Methodology: This study includes retrospective data analysis of patients conducted over a 10 year period from 1st January 2008- 1st October 2017 at Burn Care Centre (BCC) Pakistan Institute of Medical Sciences (PIMS), Islamabad. Total patients managed in the burn care centre were 94664. Study includes all the cases presented primarily and managed at the centre. The data were subjected to statistical analysis using SPSS version 20. Descriptive statistical tests were conducted. Ethical approval for the study was provided by Hospital Ethical Committee of Pakistan Institute of Medical Sciences (PIMS), Islamabad.
Results: Total patients managed in the burn care centre were 94664. Out of the total 54% were males and 46 were females. Children of age group 2-12 year were the most affected group with 51.29%.patients. Flame burns were the commonest type 51.1% among all age group and both gender. The household environment constitutes the commonest site of burn 71.3%.The mean total body surface area (TBSA) for children managed on outdoor basis was 5.1 ± 5% and for adults 10.64 ± 8% overall, while ±for the admitted patients the mean TBSA was 36.5 ± 18%. Most of the burns were partial thickness mixed superficial and deep 63%. The frequency of burn increased by 20% in winter seasons. Most patients belonged to low socioeconomic status. All indoor as well as outdoor patients were treated free of cost. Among the hospitalized patients the mortality rate was 26%. The overall mortality rate was 2.8% when projected to the entire study sample.

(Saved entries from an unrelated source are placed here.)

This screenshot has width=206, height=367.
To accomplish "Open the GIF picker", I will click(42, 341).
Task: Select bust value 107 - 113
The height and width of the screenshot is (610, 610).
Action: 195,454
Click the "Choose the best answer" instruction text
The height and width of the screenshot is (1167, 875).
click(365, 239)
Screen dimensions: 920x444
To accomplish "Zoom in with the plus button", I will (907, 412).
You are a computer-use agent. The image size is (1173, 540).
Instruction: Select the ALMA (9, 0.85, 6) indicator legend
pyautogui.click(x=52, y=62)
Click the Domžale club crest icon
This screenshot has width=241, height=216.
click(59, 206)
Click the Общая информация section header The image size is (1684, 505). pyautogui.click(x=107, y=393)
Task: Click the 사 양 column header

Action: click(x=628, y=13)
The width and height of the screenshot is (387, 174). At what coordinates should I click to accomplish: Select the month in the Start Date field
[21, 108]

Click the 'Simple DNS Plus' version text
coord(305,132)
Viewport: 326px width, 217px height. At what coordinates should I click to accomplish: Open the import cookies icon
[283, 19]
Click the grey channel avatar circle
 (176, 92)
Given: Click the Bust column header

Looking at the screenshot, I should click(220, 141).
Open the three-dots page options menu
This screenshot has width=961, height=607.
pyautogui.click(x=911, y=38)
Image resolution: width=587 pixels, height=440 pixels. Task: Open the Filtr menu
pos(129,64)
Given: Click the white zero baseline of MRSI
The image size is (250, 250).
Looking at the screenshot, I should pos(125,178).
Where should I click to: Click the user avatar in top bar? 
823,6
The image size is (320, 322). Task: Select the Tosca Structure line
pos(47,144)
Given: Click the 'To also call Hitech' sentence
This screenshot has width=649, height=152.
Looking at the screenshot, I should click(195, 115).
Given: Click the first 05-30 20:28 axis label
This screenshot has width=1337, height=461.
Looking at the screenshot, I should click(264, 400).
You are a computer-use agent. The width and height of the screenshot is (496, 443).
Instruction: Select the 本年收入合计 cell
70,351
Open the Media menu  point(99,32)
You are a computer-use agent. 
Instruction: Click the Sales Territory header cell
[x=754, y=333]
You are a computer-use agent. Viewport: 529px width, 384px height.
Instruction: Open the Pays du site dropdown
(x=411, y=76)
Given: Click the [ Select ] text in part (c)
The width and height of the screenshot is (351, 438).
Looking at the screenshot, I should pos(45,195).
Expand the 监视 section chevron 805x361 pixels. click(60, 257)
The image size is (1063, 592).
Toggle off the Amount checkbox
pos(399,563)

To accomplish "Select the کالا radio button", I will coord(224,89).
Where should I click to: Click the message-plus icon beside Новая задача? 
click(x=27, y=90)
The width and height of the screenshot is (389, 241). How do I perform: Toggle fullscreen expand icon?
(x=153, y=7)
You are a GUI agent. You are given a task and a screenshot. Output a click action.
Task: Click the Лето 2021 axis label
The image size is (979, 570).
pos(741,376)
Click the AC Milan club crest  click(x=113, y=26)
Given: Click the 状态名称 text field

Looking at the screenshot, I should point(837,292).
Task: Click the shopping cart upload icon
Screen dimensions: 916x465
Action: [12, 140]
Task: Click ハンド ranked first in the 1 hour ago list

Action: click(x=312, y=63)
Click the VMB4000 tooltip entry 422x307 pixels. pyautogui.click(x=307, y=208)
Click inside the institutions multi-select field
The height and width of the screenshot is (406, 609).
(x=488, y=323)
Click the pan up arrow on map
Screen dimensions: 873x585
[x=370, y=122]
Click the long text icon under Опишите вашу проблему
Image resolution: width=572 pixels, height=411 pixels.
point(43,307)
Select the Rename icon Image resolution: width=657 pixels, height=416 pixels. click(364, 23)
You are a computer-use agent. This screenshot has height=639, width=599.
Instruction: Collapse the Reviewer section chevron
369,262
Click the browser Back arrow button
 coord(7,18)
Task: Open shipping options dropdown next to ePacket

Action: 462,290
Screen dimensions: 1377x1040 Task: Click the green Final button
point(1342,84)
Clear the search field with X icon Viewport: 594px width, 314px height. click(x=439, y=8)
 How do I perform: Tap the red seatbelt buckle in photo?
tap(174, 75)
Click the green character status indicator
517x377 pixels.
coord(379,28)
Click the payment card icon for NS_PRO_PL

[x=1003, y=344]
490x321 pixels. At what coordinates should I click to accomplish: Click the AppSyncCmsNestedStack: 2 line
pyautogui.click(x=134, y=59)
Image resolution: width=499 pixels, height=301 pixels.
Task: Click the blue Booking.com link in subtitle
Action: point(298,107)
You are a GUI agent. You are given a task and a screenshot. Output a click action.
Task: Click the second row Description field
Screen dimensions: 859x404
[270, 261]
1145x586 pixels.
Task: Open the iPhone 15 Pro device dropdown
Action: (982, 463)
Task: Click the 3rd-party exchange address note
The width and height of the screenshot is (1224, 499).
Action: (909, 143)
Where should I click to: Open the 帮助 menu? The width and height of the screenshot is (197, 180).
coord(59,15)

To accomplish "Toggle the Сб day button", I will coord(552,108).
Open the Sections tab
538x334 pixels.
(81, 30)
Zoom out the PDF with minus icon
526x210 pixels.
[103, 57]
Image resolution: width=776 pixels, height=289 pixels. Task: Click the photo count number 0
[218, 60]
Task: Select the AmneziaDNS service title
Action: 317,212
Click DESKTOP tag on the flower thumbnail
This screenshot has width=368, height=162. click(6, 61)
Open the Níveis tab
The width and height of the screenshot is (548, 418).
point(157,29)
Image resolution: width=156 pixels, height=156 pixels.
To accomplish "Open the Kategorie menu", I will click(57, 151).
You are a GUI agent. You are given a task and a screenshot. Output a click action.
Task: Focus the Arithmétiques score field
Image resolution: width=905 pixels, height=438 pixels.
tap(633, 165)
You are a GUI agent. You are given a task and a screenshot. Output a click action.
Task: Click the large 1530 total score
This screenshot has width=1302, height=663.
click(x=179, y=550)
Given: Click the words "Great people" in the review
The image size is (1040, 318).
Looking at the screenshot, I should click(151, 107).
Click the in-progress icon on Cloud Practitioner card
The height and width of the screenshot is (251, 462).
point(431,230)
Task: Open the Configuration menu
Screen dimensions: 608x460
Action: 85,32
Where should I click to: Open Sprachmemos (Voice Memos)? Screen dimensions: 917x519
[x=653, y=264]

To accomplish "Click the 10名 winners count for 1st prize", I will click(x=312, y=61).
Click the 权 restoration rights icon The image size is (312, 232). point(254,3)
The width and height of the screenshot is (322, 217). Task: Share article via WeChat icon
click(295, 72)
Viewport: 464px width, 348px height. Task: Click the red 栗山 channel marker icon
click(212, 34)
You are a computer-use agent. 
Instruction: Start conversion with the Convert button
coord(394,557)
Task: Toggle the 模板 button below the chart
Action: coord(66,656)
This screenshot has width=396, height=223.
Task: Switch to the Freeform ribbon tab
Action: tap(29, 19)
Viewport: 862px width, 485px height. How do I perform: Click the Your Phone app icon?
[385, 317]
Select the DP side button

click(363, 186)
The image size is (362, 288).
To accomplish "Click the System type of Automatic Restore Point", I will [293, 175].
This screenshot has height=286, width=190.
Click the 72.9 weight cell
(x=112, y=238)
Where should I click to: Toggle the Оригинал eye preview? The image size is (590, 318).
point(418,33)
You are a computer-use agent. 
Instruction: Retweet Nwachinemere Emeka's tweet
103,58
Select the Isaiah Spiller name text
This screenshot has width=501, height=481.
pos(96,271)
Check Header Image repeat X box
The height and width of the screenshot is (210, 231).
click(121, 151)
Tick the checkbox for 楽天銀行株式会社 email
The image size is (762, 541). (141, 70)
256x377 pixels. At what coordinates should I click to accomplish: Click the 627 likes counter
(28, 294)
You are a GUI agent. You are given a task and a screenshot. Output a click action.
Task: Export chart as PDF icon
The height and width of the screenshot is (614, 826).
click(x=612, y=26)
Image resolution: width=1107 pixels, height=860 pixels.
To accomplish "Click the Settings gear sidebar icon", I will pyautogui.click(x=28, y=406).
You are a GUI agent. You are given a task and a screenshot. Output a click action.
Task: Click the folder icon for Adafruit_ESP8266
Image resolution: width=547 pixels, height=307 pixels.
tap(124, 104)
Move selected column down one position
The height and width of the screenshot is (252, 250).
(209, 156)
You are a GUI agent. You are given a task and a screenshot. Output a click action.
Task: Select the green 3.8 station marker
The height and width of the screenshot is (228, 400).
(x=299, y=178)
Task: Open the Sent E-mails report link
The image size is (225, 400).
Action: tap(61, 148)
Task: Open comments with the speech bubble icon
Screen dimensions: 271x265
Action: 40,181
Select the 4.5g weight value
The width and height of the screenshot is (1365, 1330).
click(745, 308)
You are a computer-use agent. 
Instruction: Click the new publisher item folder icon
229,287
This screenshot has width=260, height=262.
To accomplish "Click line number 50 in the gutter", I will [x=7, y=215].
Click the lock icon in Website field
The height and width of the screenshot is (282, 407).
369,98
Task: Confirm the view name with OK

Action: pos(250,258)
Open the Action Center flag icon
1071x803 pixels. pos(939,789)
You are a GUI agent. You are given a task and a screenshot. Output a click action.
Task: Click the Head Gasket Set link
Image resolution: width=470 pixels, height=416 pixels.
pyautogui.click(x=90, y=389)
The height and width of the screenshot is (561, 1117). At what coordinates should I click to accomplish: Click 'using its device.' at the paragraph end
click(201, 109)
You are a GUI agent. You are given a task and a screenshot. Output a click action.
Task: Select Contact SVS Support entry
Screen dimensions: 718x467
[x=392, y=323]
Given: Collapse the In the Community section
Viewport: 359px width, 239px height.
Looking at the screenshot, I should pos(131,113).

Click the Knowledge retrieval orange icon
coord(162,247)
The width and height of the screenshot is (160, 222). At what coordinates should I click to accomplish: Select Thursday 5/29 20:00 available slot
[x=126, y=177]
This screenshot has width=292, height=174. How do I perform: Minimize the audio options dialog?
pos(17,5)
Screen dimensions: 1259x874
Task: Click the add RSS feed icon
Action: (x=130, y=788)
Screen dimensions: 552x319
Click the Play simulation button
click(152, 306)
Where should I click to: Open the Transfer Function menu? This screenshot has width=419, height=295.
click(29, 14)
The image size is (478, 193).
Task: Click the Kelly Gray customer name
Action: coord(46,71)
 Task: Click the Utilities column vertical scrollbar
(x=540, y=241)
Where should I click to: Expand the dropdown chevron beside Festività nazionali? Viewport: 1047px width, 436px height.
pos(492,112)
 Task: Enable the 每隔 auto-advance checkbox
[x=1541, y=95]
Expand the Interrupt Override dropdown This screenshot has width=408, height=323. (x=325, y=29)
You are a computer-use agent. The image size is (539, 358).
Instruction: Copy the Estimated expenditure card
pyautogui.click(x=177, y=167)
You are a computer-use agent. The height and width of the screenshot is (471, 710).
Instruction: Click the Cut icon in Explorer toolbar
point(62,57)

Conclusion: Our data provides the epidemiological pattern of burn injuries in Pakistan and highlights the gravity of this major public health issue. More tertiary care regional burn centres in cities, and burn units and burn wards in rural areas should be established. More research and advancement as well as a survey at national level in this neglected field is mandatory to decrease morbidity and mortality in our population.